#### [Exercise set]
1) Answer these questions about the Hub passage, giving each answer on its own line with the same letter:
(a) What does the Hub passage say the initial token is valuable for?
(b) What is the name of the initialization message the Hub sends when it and a server establish a connection?
(c) What two reasons does the Hub passage give for reinitialize being more reliable than the initial token?
2) Print everything in the Hub passage from "The answer is" down to "receive a message.", copying it word for word.
* Begin Excerpted text *
So if you have servers which contact the Hub which are crucial to the execution
of the initial token, chances are they won't connect in time, and the wrong
things will happen. So while the initial token is valuable for one-time
system initializations (and for demonstration purposes), it's not a reliable
run-time source of new messages.
Second
new message source: reinitialize
We noted that when a server receives a new
message and executes a dispatch function, it can in turn send a new message
to the Hub. But this process can seem circular: the Hub sends a new message
to a server, which sends a new message to the Hub, which sends a new message
to a server, and on and on. We've seen one way this process can start:
via the initial token. Can this process start from dispatch functions?
The answer is yes. Remember that when the
Hub and server establish a connection, the Hub sends an initialization
message to the server named reinitialize,
which will then invoke the reinitialize
dispatch function. This means that this dispatch function is called without
the Hub needing to receive a message.
Since reinitialize
is called every time a connection is established, it's more reliable than
the initial token. First, it happens more often, and second, the timing
of the dispatch function is clearly defined relative to server connection
time. So for example, a batch processor could fire off its first batch
processing request from the reinitialize
dispatch function, and fire off each successive request upon receiving
the result of the current request, until the batch process is complete.
* End Excerpted text *
* Begin Dataset content *
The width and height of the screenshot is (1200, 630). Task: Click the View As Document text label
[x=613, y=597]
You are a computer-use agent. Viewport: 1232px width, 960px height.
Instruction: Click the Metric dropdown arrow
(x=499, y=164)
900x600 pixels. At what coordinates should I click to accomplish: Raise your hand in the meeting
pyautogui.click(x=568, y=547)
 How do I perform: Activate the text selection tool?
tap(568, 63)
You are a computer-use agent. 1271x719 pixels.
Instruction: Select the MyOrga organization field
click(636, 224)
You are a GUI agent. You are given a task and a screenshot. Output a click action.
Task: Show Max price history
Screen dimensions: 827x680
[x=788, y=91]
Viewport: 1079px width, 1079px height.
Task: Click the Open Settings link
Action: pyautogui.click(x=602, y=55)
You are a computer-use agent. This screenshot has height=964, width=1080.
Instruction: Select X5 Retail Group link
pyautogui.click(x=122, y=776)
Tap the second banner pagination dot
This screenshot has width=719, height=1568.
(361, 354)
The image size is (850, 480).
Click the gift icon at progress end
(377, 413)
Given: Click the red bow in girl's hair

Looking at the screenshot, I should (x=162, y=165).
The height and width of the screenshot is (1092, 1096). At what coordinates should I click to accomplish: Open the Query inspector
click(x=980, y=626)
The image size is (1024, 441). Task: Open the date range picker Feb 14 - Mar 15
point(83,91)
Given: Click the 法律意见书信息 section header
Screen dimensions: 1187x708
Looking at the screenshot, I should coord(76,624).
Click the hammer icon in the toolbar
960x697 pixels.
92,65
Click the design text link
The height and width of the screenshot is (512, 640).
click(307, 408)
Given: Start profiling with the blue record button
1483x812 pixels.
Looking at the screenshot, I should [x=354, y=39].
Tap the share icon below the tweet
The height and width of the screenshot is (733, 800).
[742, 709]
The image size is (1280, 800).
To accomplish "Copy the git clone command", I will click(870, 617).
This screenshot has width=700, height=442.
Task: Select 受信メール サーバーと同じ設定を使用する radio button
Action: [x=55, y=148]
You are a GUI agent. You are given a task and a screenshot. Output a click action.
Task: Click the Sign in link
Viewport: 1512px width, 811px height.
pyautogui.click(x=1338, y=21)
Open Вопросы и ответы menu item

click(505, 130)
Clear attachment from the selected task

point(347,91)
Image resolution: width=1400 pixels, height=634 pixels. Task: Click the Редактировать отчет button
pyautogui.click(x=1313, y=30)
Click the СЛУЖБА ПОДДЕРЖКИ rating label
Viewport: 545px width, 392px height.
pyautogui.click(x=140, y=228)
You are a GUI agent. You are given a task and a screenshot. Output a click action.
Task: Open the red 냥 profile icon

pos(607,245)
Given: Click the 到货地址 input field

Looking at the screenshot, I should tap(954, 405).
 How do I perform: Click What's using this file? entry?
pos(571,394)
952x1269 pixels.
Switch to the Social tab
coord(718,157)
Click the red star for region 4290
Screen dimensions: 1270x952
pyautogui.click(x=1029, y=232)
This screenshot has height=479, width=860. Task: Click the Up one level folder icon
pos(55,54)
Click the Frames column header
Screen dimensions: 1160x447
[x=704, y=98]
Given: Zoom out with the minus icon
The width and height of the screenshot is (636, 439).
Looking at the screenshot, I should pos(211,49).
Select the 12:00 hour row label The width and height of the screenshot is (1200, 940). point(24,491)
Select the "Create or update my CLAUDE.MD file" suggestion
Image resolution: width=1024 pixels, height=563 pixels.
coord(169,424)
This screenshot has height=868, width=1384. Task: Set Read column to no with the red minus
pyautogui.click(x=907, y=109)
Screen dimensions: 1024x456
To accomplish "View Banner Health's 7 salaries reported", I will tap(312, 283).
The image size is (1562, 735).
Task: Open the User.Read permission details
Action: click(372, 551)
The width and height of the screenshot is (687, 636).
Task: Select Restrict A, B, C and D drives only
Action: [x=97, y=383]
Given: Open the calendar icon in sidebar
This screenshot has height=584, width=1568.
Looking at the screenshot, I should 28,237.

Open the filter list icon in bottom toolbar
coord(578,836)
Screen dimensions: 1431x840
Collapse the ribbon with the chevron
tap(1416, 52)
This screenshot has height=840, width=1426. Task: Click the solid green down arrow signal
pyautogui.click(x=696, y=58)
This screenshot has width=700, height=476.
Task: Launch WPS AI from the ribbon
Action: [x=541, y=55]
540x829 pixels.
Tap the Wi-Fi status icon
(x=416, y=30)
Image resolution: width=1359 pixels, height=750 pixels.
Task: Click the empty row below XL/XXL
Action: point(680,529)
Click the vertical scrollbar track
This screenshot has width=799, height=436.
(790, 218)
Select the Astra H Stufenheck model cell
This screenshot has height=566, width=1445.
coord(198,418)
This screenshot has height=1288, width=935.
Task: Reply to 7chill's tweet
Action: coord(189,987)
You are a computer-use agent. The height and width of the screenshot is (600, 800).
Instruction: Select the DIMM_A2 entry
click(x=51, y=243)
* End Dataset content *
#### [Responses to the exercise]
1)
(a) One-time system initializations and demonstration purposes.
(b) reinitialize
(c) It happens more often, and the timing of the dispatch function is clearly defined relative to server connection time.

2)
The answer is yes. Remember that when the
Hub and server establish a connection, the Hub sends an initialization
message to the server named reinitialize,
which will then invoke the reinitialize
dispatch function. This means that this dispatch function is called without
the Hub needing to receive a message.